According to a recent study by the Pew Research Center, racial minorities are less likely to have broadband service at home. Black and Hispanic children have 9% and 15% lower rates of internet connectivity at home, respectively. Half of American Indian and Alaska Native children do not have access to a computer or high-speed internet at home, according to the Population Reference Bureau.
These disparities are largely a result of the wealth gap that exists between white people and people of color, according to Northeastern University’s Global Resilience Institute. Robert F. Smith has focused much of his philanthropic work on closing the wealth gap, and has encouraged large corporations to devote 2% of their profits to help do so, as a part of The 2% Solution.
The Institute notes that “basic internet access and efficient internet speed are salient factors in a person’s ability to utilize resources effectively.” Meaning that lack-of-access to the internet, could widen the wealth gap, which is in turn largely perpetuating the digital divide.
Impact of the Digital Divide on Ongoing Education
Lack of access to high-speed internet is correlated with lower levels of proficiency in reading and mathematics. It also could prohibit access to online summer learning programs that a growing number of American school children use to advance their education. This means that while children without internet access continue to fall behind, those with internet access are using it to get ahead — exacerbating gaps that currently exist.

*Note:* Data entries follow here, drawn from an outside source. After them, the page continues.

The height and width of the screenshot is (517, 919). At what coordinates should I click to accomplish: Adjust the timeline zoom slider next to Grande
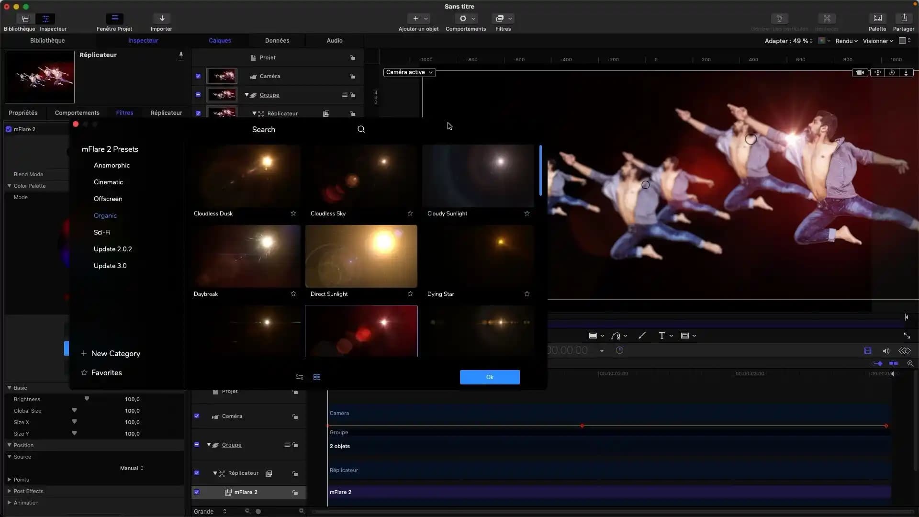[x=258, y=511]
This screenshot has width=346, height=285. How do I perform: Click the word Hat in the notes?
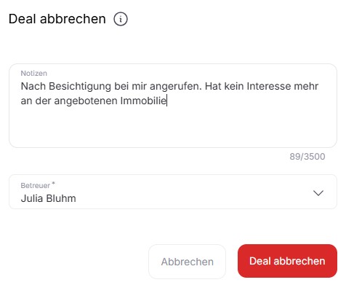213,86
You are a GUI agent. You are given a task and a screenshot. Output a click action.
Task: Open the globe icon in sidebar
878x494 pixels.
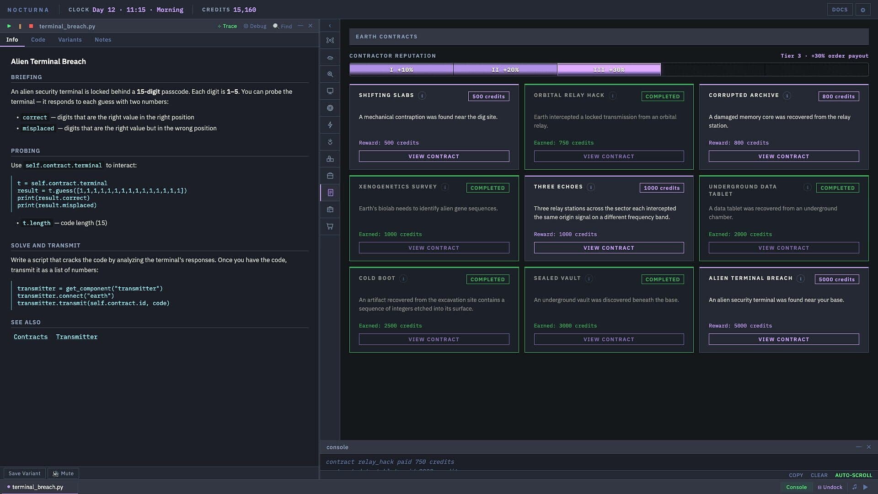click(x=330, y=108)
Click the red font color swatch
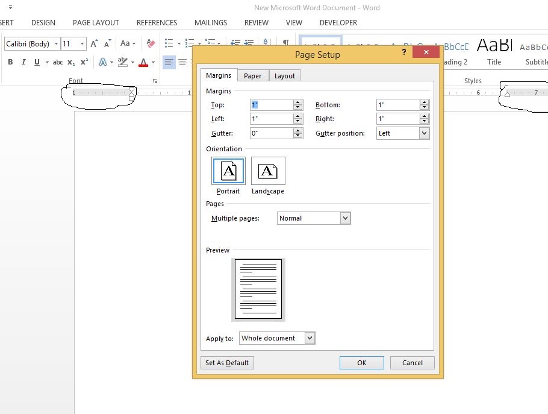The height and width of the screenshot is (414, 548). (143, 62)
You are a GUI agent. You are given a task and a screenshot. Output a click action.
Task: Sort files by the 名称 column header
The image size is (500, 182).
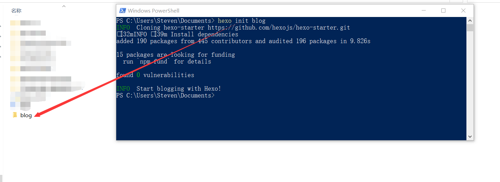[x=16, y=11]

While the digital divide still persists, we have made great strides in reducing disparities and getting everyone connected. Since 2015 in-home access to broadband internet has risen 15% for Hispanic families, and 19% for Black families. This is really remarkable progress, but still more needs to be done to expand digital broadband access to all.

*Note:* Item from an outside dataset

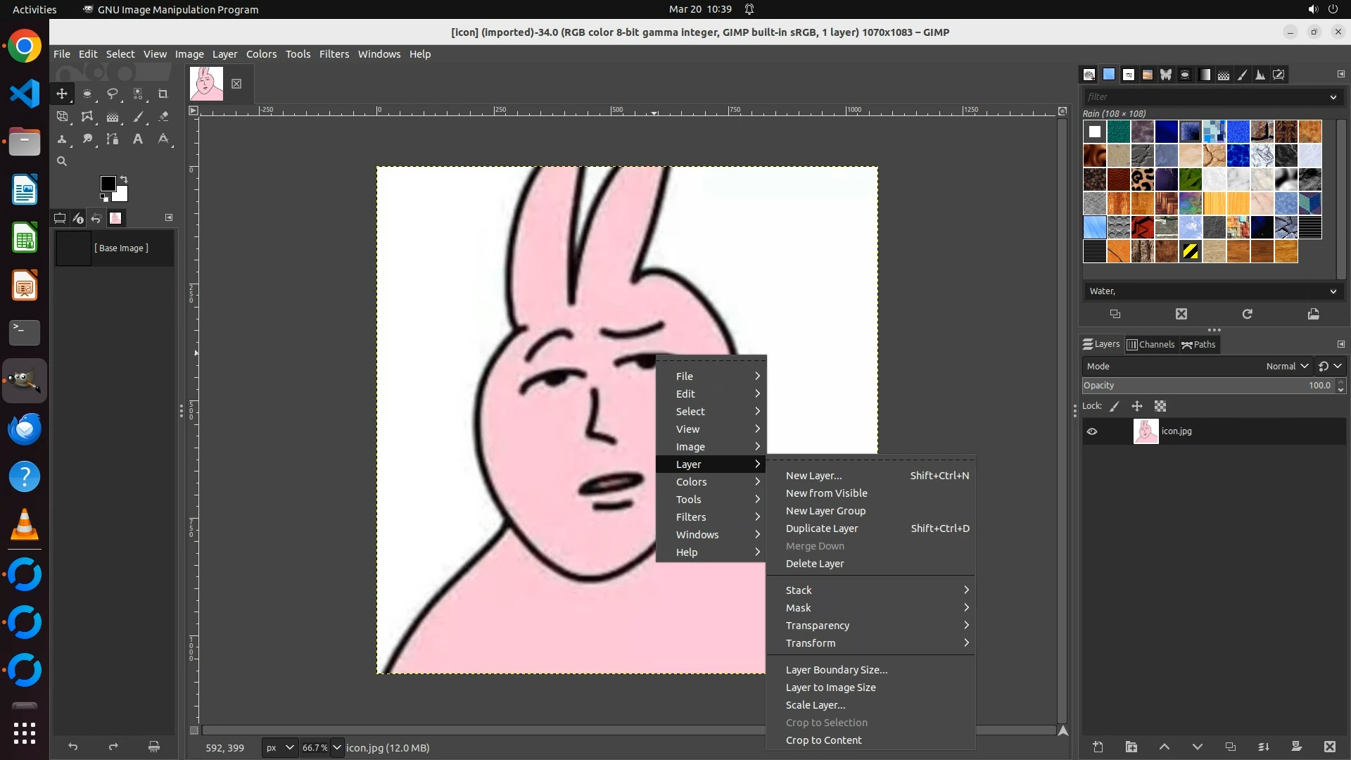The height and width of the screenshot is (760, 1351).
Task: Open the layer Mode Normal dropdown
Action: 1286,366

The EDISON Alliance: Working to Promote Digital Inclusion
One of the groups working to address the divide is the Essential Digital Infrastructure and Services Network, or the EDISON Alliance. The EDISON Alliance is a cross-sector initiative founded to work with governments and industries to accelerate digital inclusion and end connectivity deserts. Robert F. Smith has helped the Alliance from the very beginning and sits on its board. When the creation of the EDISON Alliance was announced at The Davos Agenda earlier this year, Smith said “Connectivity is oxygen for opportunity… Just as we push for equitable access to clean air and water, we also need to scale up access to broadband, devices, and digital literacy, which are onramps to education, healthcare, financial services and human empowerment.”
The EDISON Alliance has an ambitious goal of fostering affordable and accessible digital opportunities for everyone by 2025, and helping build a future where everyone can participate in the digital economy.